=== WHAT YOU NEED TO DO ===
Reproduce the material below word for word, keeping every line unchanged.

=== STORED DATA ===
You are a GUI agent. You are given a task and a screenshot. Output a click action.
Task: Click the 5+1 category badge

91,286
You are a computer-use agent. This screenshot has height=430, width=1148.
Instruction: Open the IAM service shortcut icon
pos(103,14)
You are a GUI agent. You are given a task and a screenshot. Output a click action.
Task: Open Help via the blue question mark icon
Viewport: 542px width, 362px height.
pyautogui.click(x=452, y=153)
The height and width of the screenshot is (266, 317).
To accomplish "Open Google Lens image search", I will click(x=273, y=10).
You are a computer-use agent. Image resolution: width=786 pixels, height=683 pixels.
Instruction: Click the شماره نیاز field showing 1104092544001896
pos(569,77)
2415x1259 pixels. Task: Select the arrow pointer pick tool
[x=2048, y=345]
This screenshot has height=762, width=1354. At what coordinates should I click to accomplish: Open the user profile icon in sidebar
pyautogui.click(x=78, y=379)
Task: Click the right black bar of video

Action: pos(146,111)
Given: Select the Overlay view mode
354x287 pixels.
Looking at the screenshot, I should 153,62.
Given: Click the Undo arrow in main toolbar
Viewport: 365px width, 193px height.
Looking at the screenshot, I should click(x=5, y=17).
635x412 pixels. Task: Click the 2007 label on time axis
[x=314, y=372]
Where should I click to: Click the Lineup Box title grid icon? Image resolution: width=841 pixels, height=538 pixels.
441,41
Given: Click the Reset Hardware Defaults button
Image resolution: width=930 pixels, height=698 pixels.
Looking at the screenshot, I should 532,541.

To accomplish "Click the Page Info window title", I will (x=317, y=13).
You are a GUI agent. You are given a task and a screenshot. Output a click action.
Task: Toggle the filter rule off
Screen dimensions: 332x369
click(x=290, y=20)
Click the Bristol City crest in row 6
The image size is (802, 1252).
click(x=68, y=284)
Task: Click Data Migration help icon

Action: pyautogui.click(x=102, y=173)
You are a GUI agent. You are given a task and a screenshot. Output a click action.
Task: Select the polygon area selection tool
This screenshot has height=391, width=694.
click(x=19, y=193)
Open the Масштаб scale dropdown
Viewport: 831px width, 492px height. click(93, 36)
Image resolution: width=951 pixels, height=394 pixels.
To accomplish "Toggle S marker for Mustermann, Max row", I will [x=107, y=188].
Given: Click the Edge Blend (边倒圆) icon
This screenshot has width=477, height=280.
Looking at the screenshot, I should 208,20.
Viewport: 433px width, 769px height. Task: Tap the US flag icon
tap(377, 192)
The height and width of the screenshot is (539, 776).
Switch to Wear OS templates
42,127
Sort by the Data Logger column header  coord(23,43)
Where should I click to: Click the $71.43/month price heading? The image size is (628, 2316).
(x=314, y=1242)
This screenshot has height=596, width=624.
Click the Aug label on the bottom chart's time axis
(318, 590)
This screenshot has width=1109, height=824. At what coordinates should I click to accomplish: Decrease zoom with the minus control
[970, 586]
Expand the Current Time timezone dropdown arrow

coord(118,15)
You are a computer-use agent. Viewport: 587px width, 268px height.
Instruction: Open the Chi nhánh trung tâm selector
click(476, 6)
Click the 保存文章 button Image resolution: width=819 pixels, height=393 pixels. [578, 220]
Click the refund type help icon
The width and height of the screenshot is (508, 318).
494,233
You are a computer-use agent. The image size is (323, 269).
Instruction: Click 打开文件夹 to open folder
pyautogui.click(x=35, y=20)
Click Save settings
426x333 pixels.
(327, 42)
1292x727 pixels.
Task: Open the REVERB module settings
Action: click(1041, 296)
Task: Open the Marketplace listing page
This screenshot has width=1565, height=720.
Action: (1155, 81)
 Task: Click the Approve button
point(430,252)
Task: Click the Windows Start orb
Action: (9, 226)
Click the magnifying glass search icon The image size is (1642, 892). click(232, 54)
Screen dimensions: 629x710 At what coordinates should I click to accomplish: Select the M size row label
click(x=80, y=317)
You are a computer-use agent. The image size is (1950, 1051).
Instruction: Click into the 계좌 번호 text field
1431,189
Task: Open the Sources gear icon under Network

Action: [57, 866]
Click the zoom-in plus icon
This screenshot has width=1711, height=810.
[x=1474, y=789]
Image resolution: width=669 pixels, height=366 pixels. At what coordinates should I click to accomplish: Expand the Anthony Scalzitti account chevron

=== REPLY TO THE TASK ===
You are a GUI agent. You are given a task and a screenshot. Output a click action.
Task: Click the 5+1 category badge

91,286
You are a computer-use agent. This screenshot has height=430, width=1148.
Instruction: Open the IAM service shortcut icon
pos(103,14)
You are a GUI agent. You are given a task and a screenshot. Output a click action.
Task: Open Help via the blue question mark icon
Viewport: 542px width, 362px height.
pyautogui.click(x=452, y=153)
The height and width of the screenshot is (266, 317).
To accomplish "Open Google Lens image search", I will click(x=273, y=10).
You are a computer-use agent. Image resolution: width=786 pixels, height=683 pixels.
Instruction: Click the شماره نیاز field showing 1104092544001896
pos(569,77)
2415x1259 pixels. Task: Select the arrow pointer pick tool
[x=2048, y=345]
This screenshot has height=762, width=1354. At what coordinates should I click to accomplish: Open the user profile icon in sidebar
pyautogui.click(x=78, y=379)
Task: Click the right black bar of video

Action: pos(146,111)
Given: Select the Overlay view mode
354x287 pixels.
Looking at the screenshot, I should 153,62.
Given: Click the Undo arrow in main toolbar
Viewport: 365px width, 193px height.
Looking at the screenshot, I should click(x=5, y=17).
635x412 pixels. Task: Click the 2007 label on time axis
[x=314, y=372]
Where should I click to: Click the Lineup Box title grid icon? Image resolution: width=841 pixels, height=538 pixels.
441,41
Given: Click the Reset Hardware Defaults button
Image resolution: width=930 pixels, height=698 pixels.
Looking at the screenshot, I should 532,541.

To accomplish "Click the Page Info window title", I will (x=317, y=13).
You are a GUI agent. You are given a task and a screenshot. Output a click action.
Task: Toggle the filter rule off
Screen dimensions: 332x369
click(x=290, y=20)
Click the Bristol City crest in row 6
The image size is (802, 1252).
click(x=68, y=284)
Task: Click Data Migration help icon

Action: pyautogui.click(x=102, y=173)
You are a GUI agent. You are given a task and a screenshot. Output a click action.
Task: Select the polygon area selection tool
This screenshot has height=391, width=694.
click(x=19, y=193)
Open the Масштаб scale dropdown
Viewport: 831px width, 492px height. click(93, 36)
Image resolution: width=951 pixels, height=394 pixels.
To accomplish "Toggle S marker for Mustermann, Max row", I will [x=107, y=188].
Given: Click the Edge Blend (边倒圆) icon
This screenshot has width=477, height=280.
Looking at the screenshot, I should 208,20.
Viewport: 433px width, 769px height. Task: Tap the US flag icon
tap(377, 192)
The height and width of the screenshot is (539, 776).
Switch to Wear OS templates
42,127
Sort by the Data Logger column header  coord(23,43)
Where should I click to: Click the $71.43/month price heading? The image size is (628, 2316).
(x=314, y=1242)
This screenshot has height=596, width=624.
Click the Aug label on the bottom chart's time axis
(318, 590)
This screenshot has width=1109, height=824. At what coordinates should I click to accomplish: Decrease zoom with the minus control
[970, 586]
Expand the Current Time timezone dropdown arrow

coord(118,15)
You are a computer-use agent. Viewport: 587px width, 268px height.
Instruction: Open the Chi nhánh trung tâm selector
click(476, 6)
Click the 保存文章 button Image resolution: width=819 pixels, height=393 pixels. [578, 220]
Click the refund type help icon
The width and height of the screenshot is (508, 318).
494,233
You are a computer-use agent. The image size is (323, 269).
Instruction: Click 打开文件夹 to open folder
pyautogui.click(x=35, y=20)
Click Save settings
426x333 pixels.
(327, 42)
1292x727 pixels.
Task: Open the REVERB module settings
Action: click(1041, 296)
Task: Open the Marketplace listing page
This screenshot has width=1565, height=720.
Action: (1155, 81)
 Task: Click the Approve button
point(430,252)
Task: Click the Windows Start orb
Action: (9, 226)
Click the magnifying glass search icon The image size is (1642, 892). click(232, 54)
Screen dimensions: 629x710 At what coordinates should I click to accomplish: Select the M size row label
click(x=80, y=317)
You are a computer-use agent. The image size is (1950, 1051).
Instruction: Click into the 계좌 번호 text field
1431,189
Task: Open the Sources gear icon under Network

Action: [57, 866]
Click the zoom-in plus icon
This screenshot has width=1711, height=810.
[x=1474, y=789]
Image resolution: width=669 pixels, height=366 pixels. At what coordinates should I click to accomplish: Expand the Anthony Scalzitti account chevron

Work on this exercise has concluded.